F(G(ax + b)) = ax + b. We want to find G, assume G(ax + b) = cx + d. Now write out what this means F(G(ax + b)) = ax + b and solve for c and d in terms of a and b and you have G.

Then check that
G(F(ax + b)) = ax + b
F(G(ax + b)) = ax + b

with the G you have found to make sure your answer is correct.

Last edited:
Hi Dan, thanks for the last post.

So I worked on the problem this morning, and when I get to the part
F(G(a+bx)) = a+bx

Assuming G(a+bx)=c+dx

We can write this as F(c+dx) = a + bx

So now is where I get lost, since if I solve for cx + d = a + bx
I just get c = b and d=a ...

How can I write c and d in terms of a and b?

## 1. What does it mean for F to be an isomorphism?

An isomorphism is a mathematical concept that describes a one-to-one correspondence between two mathematical structures. In the context of showing F is an isomorphism, it means that the function F preserves the structure and properties of the two structures being compared.

## 2. How do you prove that F is an isomorphism?

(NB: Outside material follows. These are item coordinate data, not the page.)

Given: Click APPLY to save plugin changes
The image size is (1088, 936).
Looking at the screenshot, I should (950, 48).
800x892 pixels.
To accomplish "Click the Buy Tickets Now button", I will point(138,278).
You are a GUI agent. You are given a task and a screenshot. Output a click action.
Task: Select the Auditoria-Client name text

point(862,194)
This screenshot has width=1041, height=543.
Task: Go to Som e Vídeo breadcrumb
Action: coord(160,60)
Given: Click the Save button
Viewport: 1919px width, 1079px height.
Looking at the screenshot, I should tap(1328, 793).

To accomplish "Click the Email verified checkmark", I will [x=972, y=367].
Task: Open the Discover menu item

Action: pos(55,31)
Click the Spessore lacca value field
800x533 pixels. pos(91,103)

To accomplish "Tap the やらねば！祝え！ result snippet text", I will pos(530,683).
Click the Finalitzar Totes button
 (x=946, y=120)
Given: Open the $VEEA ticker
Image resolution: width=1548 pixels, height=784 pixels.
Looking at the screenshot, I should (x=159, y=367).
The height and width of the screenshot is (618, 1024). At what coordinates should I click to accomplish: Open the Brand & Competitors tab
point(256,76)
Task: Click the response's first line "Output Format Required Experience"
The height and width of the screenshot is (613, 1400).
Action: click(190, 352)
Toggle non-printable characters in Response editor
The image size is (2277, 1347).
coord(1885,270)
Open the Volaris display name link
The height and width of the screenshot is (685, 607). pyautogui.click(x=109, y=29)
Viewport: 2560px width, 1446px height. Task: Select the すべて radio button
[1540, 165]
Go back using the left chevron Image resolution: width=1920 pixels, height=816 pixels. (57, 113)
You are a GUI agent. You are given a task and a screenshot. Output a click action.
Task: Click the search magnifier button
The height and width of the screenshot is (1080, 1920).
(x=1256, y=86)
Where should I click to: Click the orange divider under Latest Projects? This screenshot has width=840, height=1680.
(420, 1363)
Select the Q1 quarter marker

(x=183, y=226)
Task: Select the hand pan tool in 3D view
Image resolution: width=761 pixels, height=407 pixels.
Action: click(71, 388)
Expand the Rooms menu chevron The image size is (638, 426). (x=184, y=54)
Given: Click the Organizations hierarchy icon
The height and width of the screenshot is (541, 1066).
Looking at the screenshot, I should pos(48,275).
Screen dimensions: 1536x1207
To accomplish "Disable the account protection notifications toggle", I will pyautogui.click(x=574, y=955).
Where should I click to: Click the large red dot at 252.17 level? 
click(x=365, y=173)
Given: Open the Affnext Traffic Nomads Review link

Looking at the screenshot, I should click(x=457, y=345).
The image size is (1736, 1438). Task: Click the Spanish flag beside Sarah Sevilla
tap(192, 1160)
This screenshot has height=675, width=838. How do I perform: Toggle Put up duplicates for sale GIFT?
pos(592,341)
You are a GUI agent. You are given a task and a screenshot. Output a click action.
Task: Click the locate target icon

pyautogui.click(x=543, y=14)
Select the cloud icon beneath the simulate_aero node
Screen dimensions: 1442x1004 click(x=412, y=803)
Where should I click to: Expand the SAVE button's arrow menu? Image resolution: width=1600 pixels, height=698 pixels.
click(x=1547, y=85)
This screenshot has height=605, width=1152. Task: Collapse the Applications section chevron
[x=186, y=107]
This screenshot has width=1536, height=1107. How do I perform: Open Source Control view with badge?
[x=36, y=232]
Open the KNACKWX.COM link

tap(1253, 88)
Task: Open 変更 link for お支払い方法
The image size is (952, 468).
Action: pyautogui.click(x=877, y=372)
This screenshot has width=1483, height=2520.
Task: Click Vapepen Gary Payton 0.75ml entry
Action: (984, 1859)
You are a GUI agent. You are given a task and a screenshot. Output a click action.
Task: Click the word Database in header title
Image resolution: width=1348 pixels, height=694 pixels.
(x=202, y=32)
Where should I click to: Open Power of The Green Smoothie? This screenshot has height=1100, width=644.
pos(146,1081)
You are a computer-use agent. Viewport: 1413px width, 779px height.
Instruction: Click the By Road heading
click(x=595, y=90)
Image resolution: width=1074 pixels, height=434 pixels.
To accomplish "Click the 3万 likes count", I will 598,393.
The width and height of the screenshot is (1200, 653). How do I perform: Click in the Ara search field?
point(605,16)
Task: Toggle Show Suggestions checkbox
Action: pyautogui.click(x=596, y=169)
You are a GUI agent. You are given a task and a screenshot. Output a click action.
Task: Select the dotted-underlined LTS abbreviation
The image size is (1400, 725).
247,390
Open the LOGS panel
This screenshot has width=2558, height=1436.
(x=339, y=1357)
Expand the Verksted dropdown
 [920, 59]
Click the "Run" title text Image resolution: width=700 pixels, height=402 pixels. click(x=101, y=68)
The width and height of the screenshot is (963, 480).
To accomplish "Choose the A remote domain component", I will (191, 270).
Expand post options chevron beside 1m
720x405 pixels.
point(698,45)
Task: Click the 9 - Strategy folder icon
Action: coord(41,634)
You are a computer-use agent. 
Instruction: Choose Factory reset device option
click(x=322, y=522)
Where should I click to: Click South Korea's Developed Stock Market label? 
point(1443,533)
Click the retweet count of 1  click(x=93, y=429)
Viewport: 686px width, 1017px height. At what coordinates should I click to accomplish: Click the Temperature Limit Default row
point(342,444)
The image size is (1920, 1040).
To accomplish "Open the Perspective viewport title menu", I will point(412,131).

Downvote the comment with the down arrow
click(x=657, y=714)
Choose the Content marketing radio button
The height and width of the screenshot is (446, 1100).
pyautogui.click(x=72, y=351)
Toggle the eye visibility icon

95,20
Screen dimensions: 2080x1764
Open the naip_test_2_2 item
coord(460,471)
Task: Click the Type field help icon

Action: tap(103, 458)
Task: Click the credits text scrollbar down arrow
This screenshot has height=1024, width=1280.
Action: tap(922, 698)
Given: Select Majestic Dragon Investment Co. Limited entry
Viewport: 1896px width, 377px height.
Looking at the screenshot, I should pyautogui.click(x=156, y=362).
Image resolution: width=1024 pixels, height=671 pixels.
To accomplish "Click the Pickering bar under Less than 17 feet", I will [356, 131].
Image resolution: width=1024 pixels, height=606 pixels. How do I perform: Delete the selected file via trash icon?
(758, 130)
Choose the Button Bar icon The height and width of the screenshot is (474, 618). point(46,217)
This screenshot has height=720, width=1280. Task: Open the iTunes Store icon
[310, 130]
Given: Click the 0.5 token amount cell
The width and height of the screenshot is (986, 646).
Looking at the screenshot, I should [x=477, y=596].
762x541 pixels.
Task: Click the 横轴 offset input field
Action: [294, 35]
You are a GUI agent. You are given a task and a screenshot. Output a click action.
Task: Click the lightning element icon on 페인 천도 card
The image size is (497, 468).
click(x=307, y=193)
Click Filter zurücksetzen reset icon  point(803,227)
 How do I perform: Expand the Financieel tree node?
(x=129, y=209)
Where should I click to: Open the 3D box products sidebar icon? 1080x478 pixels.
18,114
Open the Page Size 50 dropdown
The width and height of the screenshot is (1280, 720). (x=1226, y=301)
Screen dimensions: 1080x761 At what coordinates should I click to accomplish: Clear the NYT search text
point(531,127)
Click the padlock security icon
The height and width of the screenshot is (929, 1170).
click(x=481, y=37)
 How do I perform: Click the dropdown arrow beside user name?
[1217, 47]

To prove that F is an isomorphism, you must show that it is both injective (one-to-one) and surjective (onto). This means that each element in the first structure has a unique match in the second structure, and vice versa. You must also show that F preserves the operations and properties of the two structures being compared.

## 3. What are some common examples of isomorphisms?

Some common examples of isomorphisms include the isomorphism between addition and multiplication in the real numbers, the isomorphism between rotations and reflections in geometry, and the isomorphism between a vector space and its dual space in linear algebra.

## 4. Can two structures be isomorphic if they have different elements?

No, two structures cannot be isomorphic if they have different elements. Isomorphism requires a one-to-one correspondence between the elements of the two structures being compared. If the elements are different, they cannot be matched in a one-to-one manner.

## 5. How is the concept of isomorphism used in science?

The concept of isomorphism is used in various fields of science, including mathematics, physics, chemistry, and biology. In mathematics, isomorphisms are used to compare and classify different mathematical structures. In physics, isomorphisms are used to describe the relationship between different physical systems. In chemistry and biology, isomorphisms are used to understand the similarities and differences between different molecules and organisms.